**ARBEITSAUFTRAG 1**
Gib aus dem Ausgangstext über Marco Polo den Abschnitt von „Ein authentisches Porträt“ bis „Phantasieprodukt. (Foto: Macco)“ wortgetreu wieder.
**ARBEITSAUFTRAG 2**
Zähle alle Themen auf, über die sich laut dem Ausgangstext die Erzählungen Marco Polos erstreckten.

Papier-„Münzen“ im Reich der Mitte -
Der vor 750 Jahren geborene Venezianer Marco Polo brachte erstaunliche Kunde über exotische Geldformen aus Asien
nach Europa


Ein authentisches Porträt des China-Reisenden Marco Polo ist nicht überliefert. Das Bildnis auf dem italienischen 1000-Lire-Schein ist ein reines Phantasieprodukt. (Foto: Macco)

Nach 24jährigem Aufenthalt in China und benachbarten Ländern brachte der 1254, vor 750 Jahren, geborene venezianische Kaufmann Marco Polo Erstaunliches nach Europa. Die einen glaubten seinen Erzählungen über das Leben im Reich der Mitte, über die am Hof in Kambalu (Peking) angehäuften Schätze, über die großen und schönen Städte, über florierende Wirtschaft und freundliche Menschen. Die anderen hielten Polo für einen Aufschneider. Wie dem auch sei, lange Zeit nach Marco Polo orientierten sich Fernreisende und Kartographen an seinen Schilderungen, die Tatsächliches mit Märchenhaftem mischen und ausklammern, daß der als freundliche und leutselig geschilderte Mongolenkaiser Kublai Khan, ein Enkel des legendären Dschingis Khan und Arbeitgeber von Marco Polo, sein Riesenreich mit eiserner Faust regierte und jedes Aufbegehren oder jeden Versuch, aus dem Reichsverband auszuscheiden, blutig niederschlug.

**DATEN**

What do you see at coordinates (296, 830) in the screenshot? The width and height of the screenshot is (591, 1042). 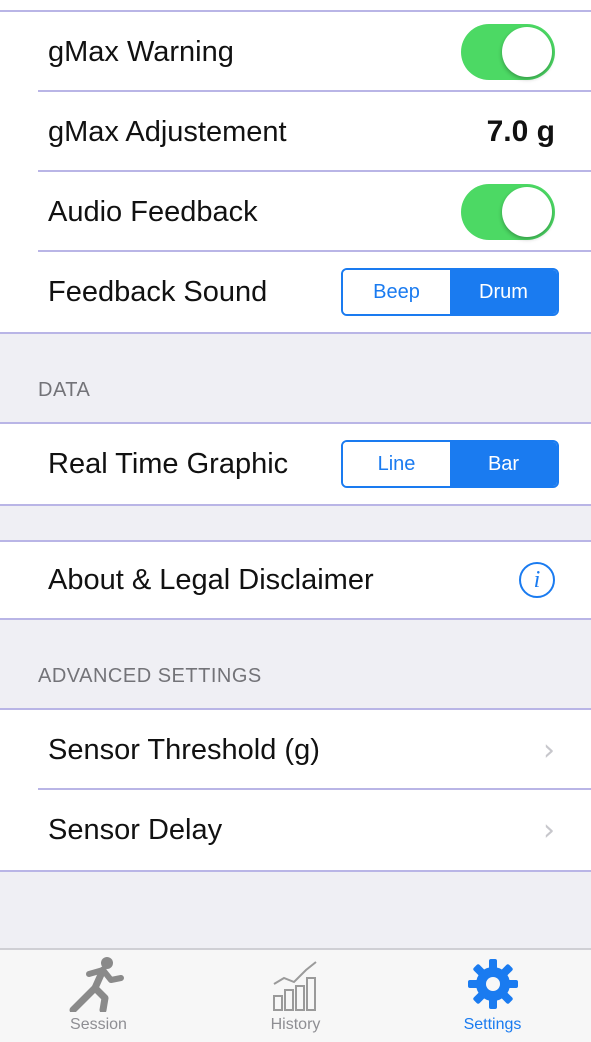 I see `sensor-delay-row: Sensor Delay ›` at bounding box center [296, 830].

**ERWARTETE LÖSUNG 1**
Ein authentisches Porträt des China-Reisenden Marco Polo ist nicht überliefert. Das Bildnis auf dem italienischen 1000-Lire-Schein ist ein reines Phantasieprodukt. (Foto: Macco)

**ERWARTETE LÖSUNG 2**
- das Leben im Reich der Mitte
- die am Hof in Kambalu (Peking) angehäuften Schätze
- die großen und schönen Städte
- florierende Wirtschaft
- freundliche Menschen